Another significance of this case report is that the present case had difficulty with direct laryngoscopy, probably due to a bone deformity of the upper cervical vertebra, despite normal neck extension. Visualization of the glottis during direct laryngoscopy requires alignment of the operator’s gaze with the glottic axis, which has been shown to be approached by extension of the occipito-atlantal joint in awake healthy volunteers [6]. A study using lateral fluoroscopy to record the movement of the occiput to the cervical spine in patients under general anesthesia also reported that most of the cervical motion during direct laryngoscopy occurs at the occipito-atlantal and atlanto-axial joints [7]. RA is associated with cervical spine involvement in up to 80% of patients, with the upper cervical spine being particularly susceptible [8]. Many anesthesiologists are aware of the possibility of airway compromise due to limited mobility of the cervical spine in patients with RA. However, joint damage is commonly associated with instability, such as subluxation and neurological symptoms. Therefore, the asymptomatic course of this patient may have led to an underestimation of cervical spine deformity. Takenaka et al. reported the limitations of the physical cervical extension test, such as the Bellhouse test, for limited upper cervical spine mobility, and proposed the usefulness of the ratio of hyomental distance in head extension and neutral position (hyomental distance ratio; HMDR) as an airway assessment in RA patients [9]. Although HMDR may be a good predictor of decreased cervical extension capacity, accurate measurement may be difficult to attain.

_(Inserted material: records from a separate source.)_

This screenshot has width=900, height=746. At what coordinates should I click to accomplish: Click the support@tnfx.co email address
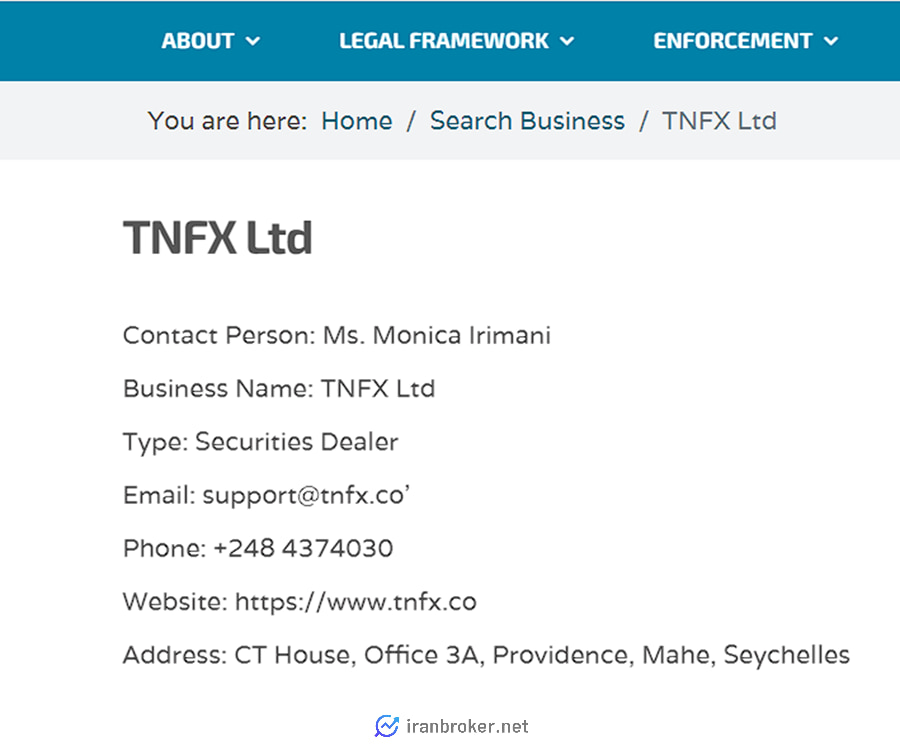(x=306, y=496)
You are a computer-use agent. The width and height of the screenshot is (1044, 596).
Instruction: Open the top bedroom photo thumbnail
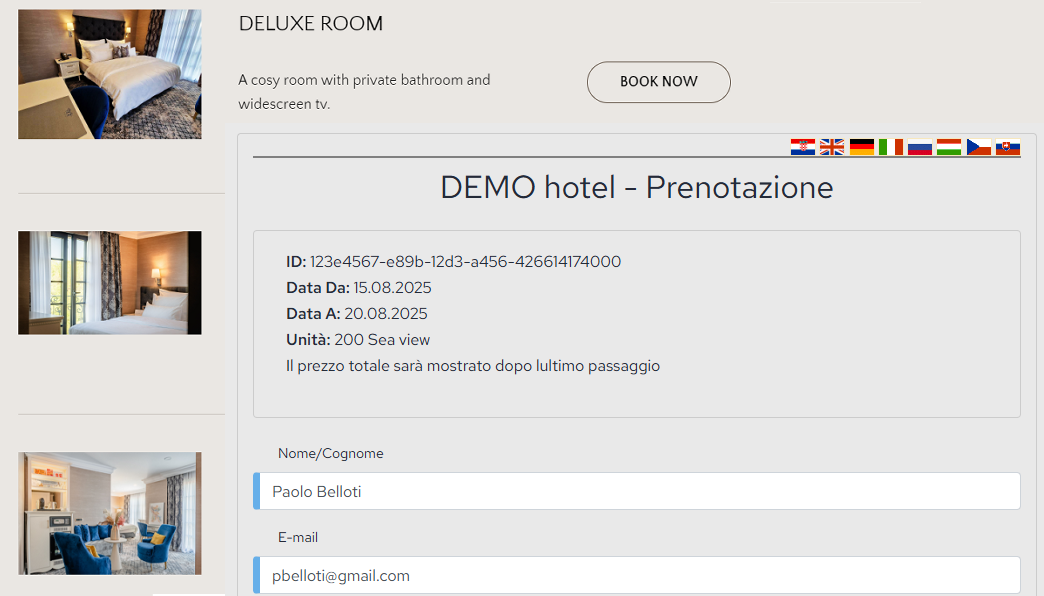(x=109, y=73)
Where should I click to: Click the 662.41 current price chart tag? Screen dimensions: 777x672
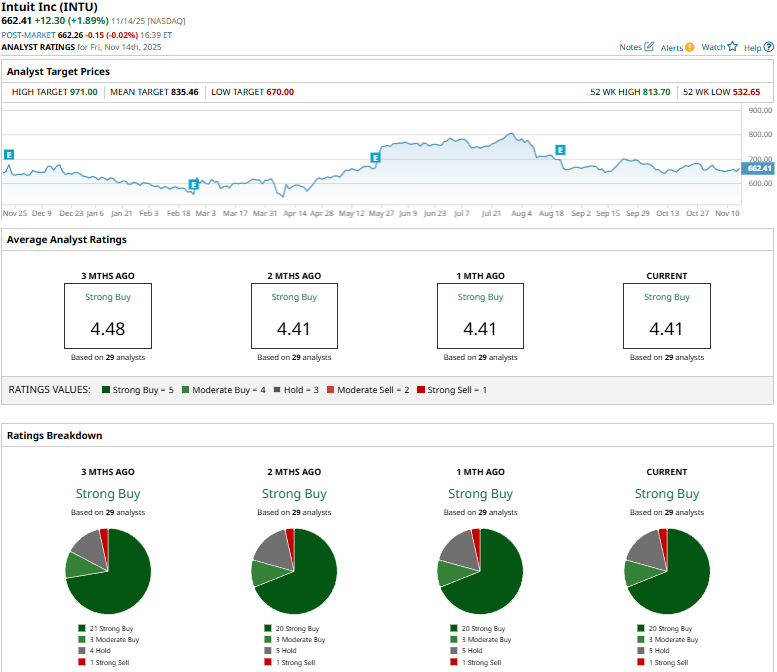(759, 168)
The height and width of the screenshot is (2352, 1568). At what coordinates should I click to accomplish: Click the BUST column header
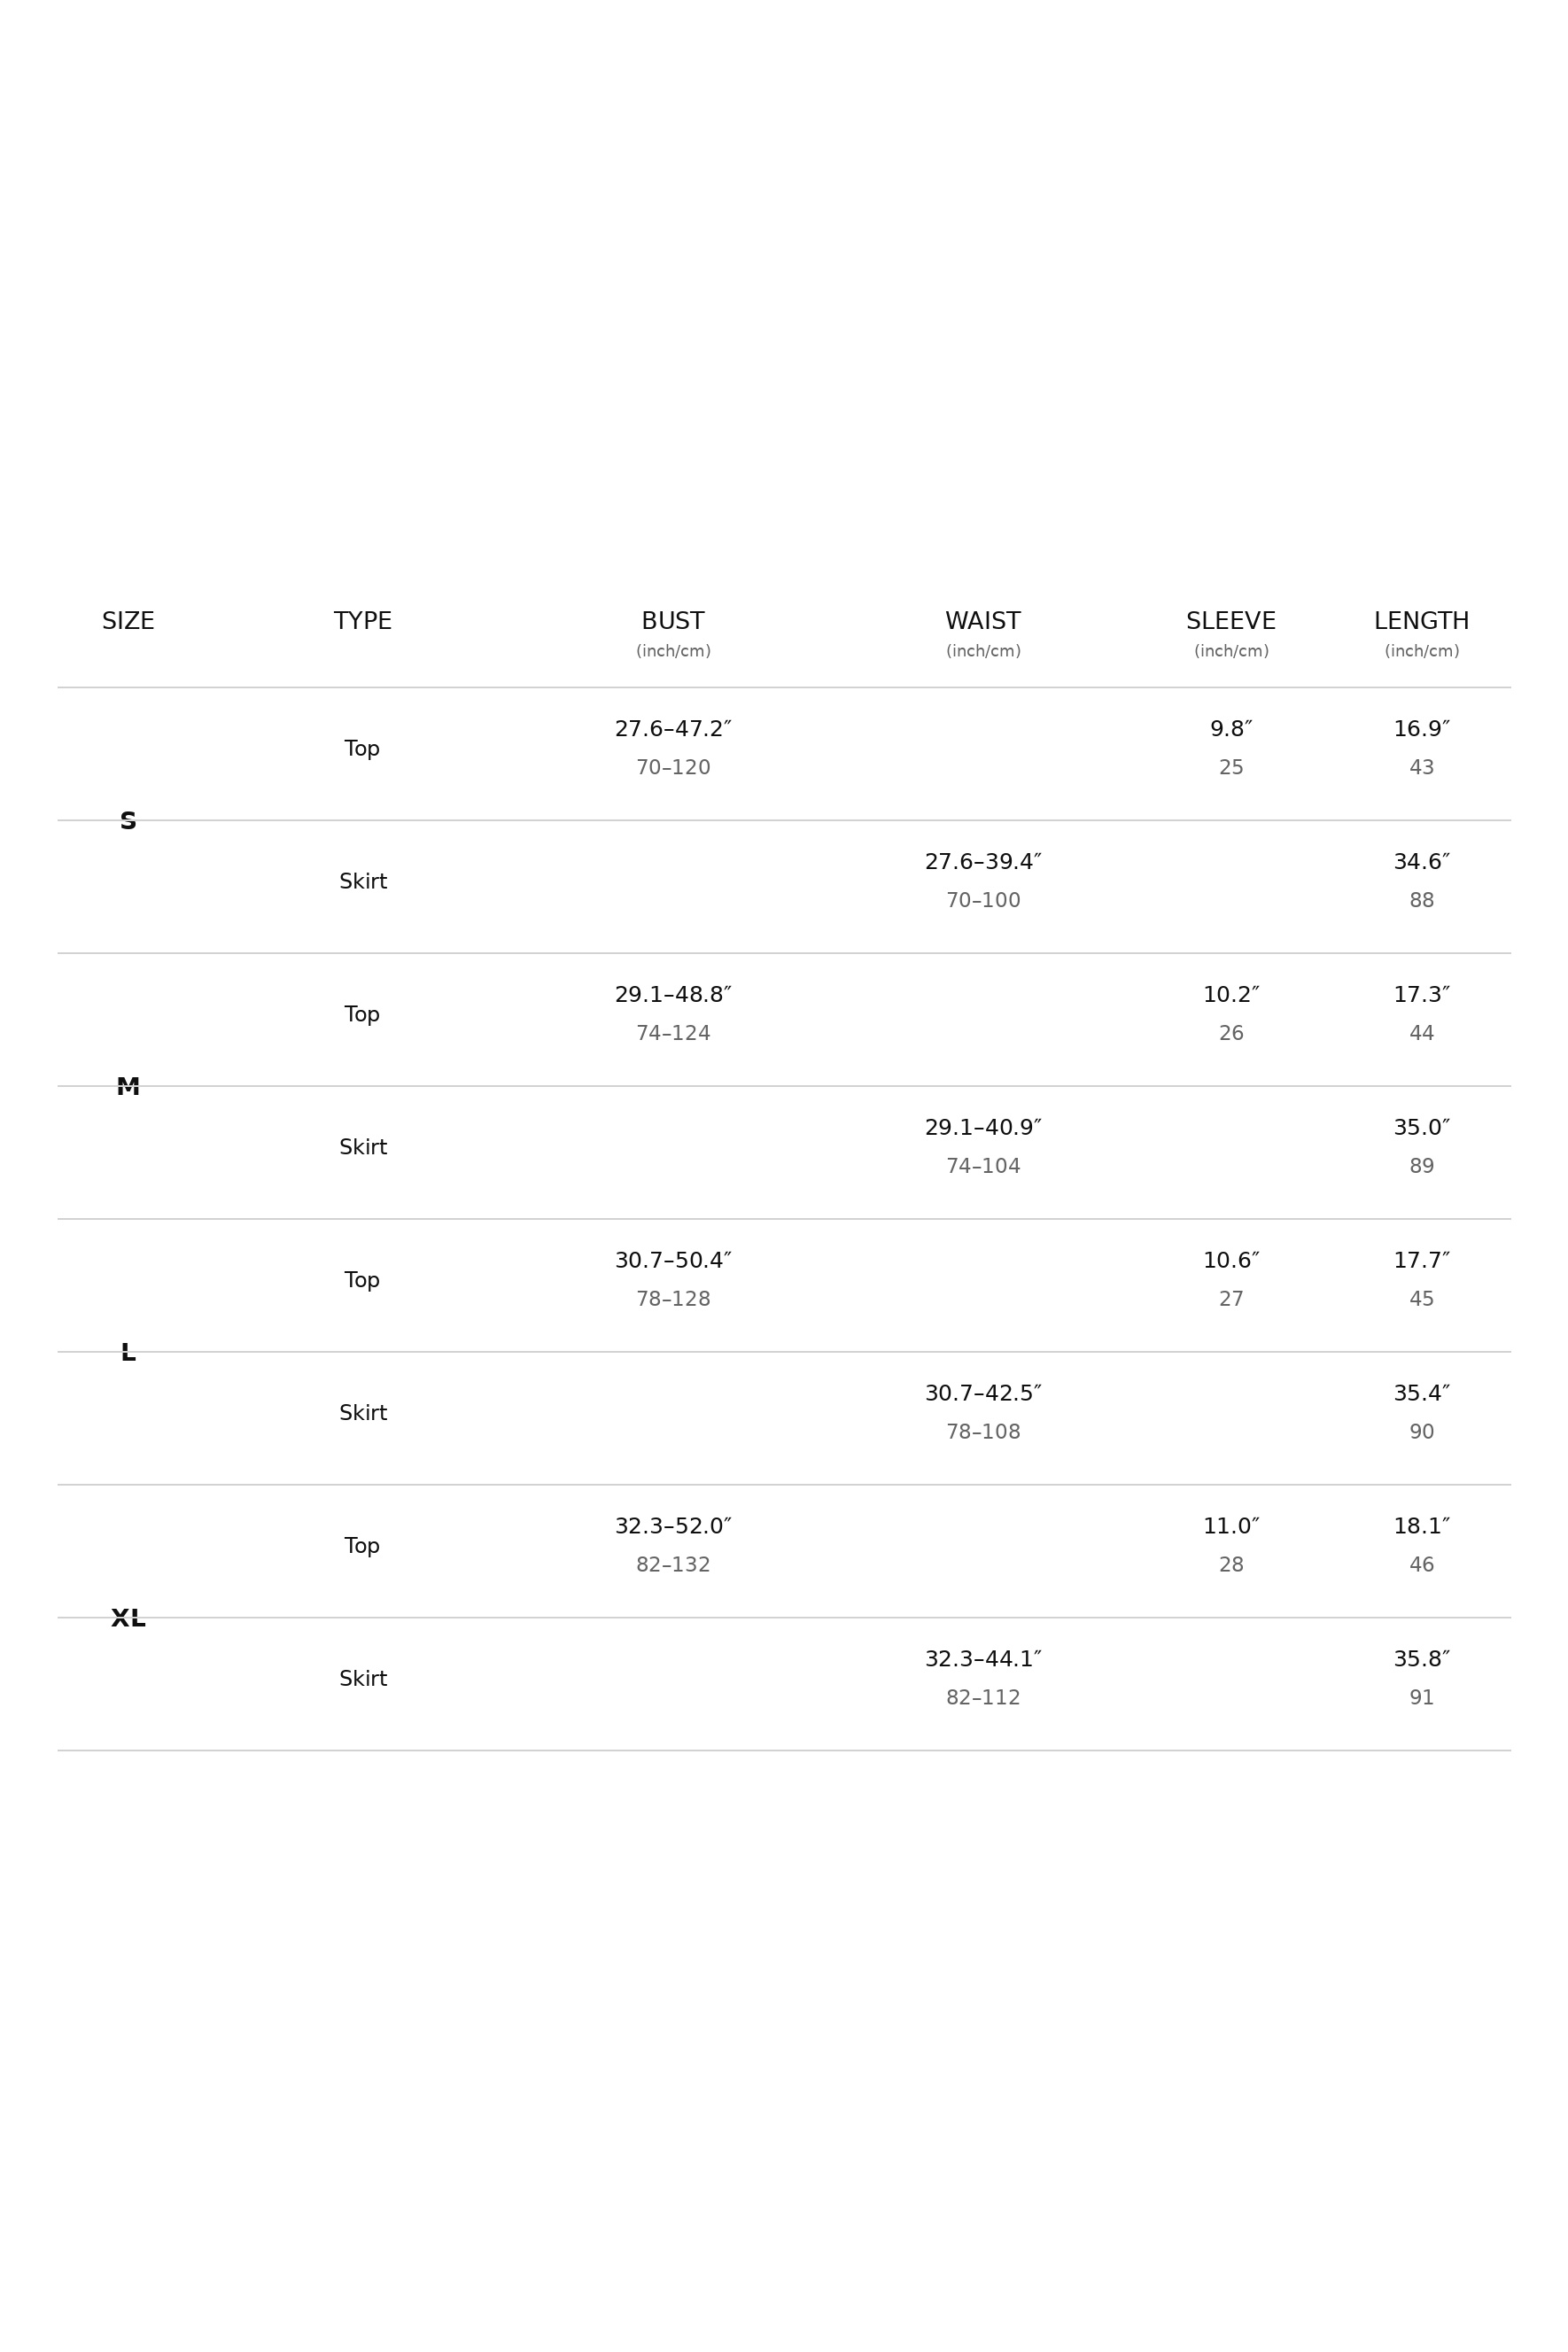pyautogui.click(x=673, y=622)
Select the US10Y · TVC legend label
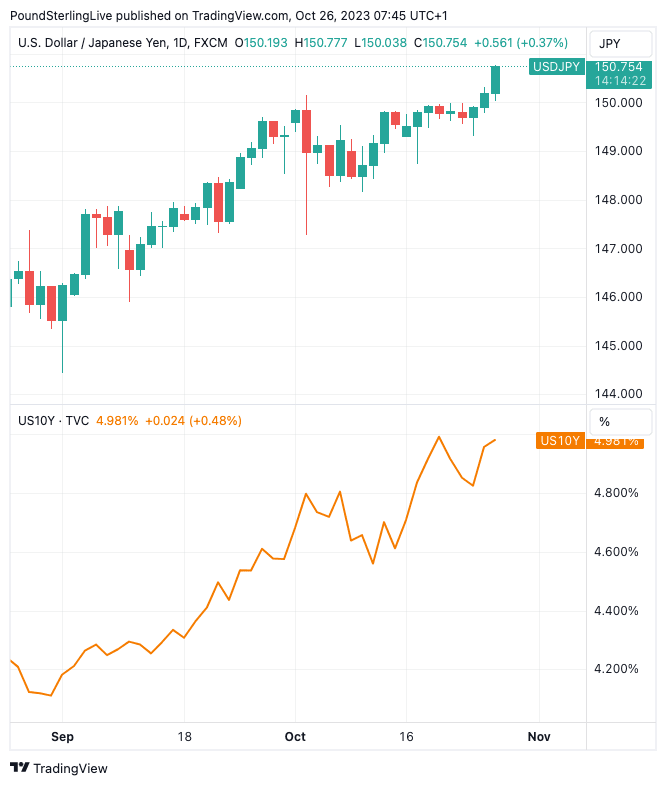This screenshot has width=666, height=785. point(54,421)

In this case, neck rotation was limited despite preserved cervical retroflexion. The range of motion of neck rotation in adults without cervical spine involvement is approximately 70° to one side [10, 11], so this case is clearly small. Considering that at least 60% of neck rotation is produced by the upper cervical spine [11], a range of motion of 18° in this case may raise suspicion of limited upper cervical motion. Although there is no evidence to support neck rotation as a screening for limited upper cervical motion, it may be useful as a reference to prompt further evaluation by radiography or CT.

Although the patient did not appear to have impaired extension of the entire neck, radiographic examination in the retroflexed position was decisive in diagnosing limited upper cervical motion. The presence of a shortening of the occipito-atlantal or -axial distance in the retroflexed position is directly diagnostic of the extension capacity of the occipito-atlanto-axial complex. CT scans are useful for detailed evaluation of bone and joint deformities.

In conclusion, we present a case of Cormack-Lehane grade IV that was not predicted preoperatively. Anesthesiologists should be aware that RA patients may have limited upper cervical spine motion, which is essential for direct laryngoscopy, despite normal cervical retroflexion. Neck rotation may be useful as a reference to facilitate further assessment of upper cervical spine mobility.